TASK PROMPT: Copy out each line of the entries below in which the string "Ininahazwe" appears.

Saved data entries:
______
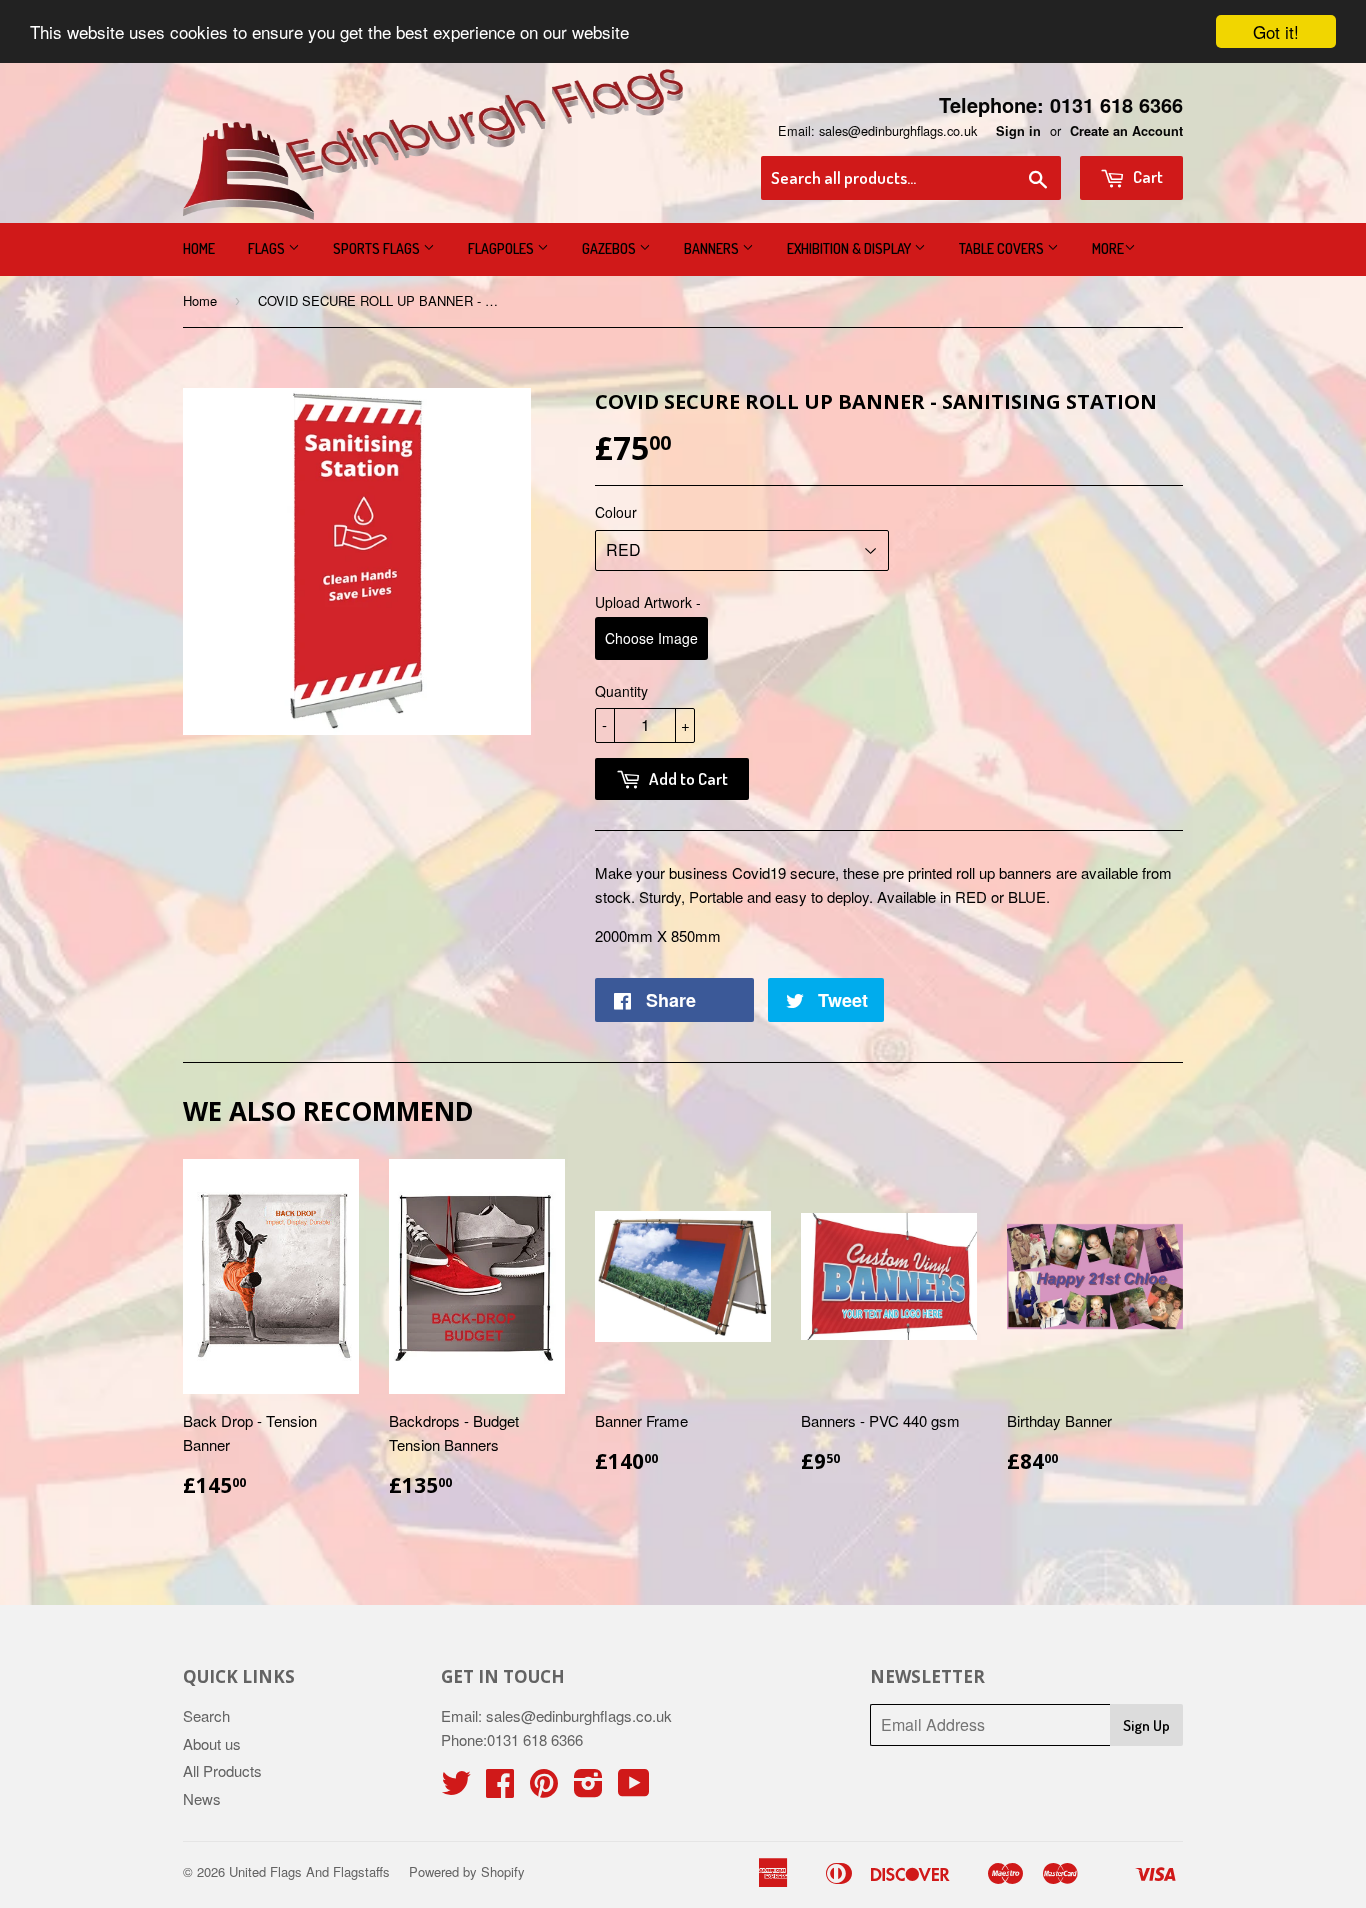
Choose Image (651, 638)
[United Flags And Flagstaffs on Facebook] (500, 1788)
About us (212, 1743)
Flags (268, 248)
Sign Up (1146, 1725)
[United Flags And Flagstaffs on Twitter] (456, 1788)
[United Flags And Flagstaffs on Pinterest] (544, 1788)
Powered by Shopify (467, 1871)
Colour (616, 512)
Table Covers (1003, 248)
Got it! (1276, 31)
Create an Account (1126, 131)
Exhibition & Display (850, 248)
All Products (222, 1770)
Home (199, 248)
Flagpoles (502, 248)
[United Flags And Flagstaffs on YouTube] (634, 1788)
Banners (713, 248)
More (1108, 248)
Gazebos (610, 248)
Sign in (1018, 131)
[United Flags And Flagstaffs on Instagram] (588, 1788)
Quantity (621, 691)
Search (206, 1715)
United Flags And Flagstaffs (309, 1871)
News (202, 1798)
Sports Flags (378, 248)
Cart (1146, 176)
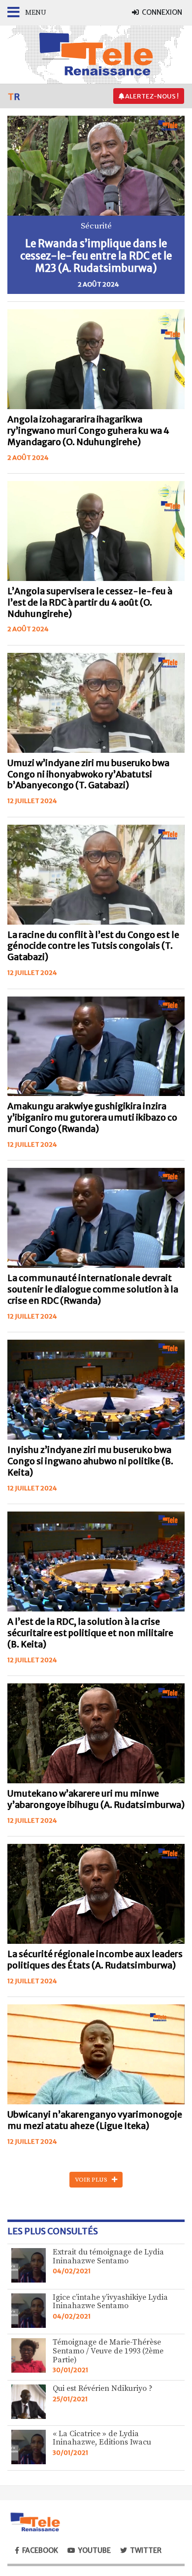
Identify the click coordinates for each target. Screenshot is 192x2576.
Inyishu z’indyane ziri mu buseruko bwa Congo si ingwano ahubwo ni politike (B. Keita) (90, 1461)
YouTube (94, 2550)
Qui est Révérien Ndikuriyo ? (103, 2388)
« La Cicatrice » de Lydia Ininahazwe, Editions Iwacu (102, 2438)
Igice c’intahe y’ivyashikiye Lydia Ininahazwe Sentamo (110, 2301)
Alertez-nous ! (151, 96)
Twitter (145, 2550)
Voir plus (93, 2180)
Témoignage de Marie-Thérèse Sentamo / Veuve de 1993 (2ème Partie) (108, 2350)
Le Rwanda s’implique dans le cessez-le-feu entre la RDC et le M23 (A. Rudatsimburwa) (96, 256)
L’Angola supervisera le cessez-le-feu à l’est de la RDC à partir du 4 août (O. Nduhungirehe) (89, 602)
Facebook (40, 2550)
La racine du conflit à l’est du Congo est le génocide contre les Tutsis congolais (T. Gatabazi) (93, 946)
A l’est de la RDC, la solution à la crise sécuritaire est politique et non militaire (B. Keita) (90, 1633)
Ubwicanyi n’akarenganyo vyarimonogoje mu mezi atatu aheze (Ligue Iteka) (94, 2120)
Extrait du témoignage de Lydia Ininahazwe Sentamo (108, 2256)
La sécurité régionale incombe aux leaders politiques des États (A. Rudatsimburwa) (95, 1960)
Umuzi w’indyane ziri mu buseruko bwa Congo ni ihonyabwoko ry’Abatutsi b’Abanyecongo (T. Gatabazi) (88, 774)
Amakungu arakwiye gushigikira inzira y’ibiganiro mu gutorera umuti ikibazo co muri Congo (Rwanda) (92, 1117)
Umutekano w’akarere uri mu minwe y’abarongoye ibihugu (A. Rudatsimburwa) (96, 1799)
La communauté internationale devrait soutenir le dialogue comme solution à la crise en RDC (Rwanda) (92, 1289)
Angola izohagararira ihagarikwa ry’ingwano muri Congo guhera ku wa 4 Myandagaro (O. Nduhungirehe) (88, 431)
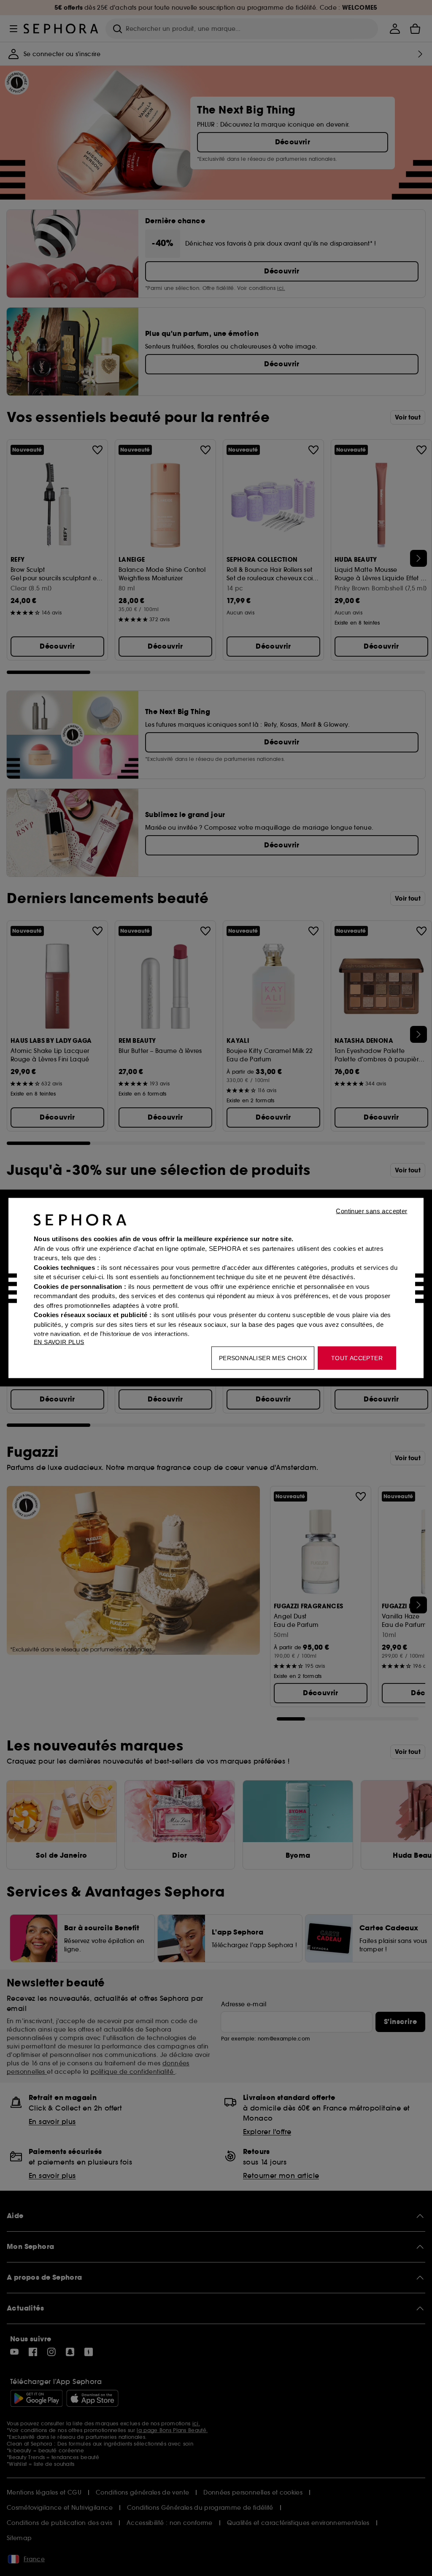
______
REPLY:
« La Cicatrice » de Lydia Ininahazwe, Editions Iwacu (102, 2438)
Igice c’intahe y’ivyashikiye Lydia Ininahazwe Sentamo (110, 2301)
Extrait du témoignage de Lydia Ininahazwe Sentamo (108, 2256)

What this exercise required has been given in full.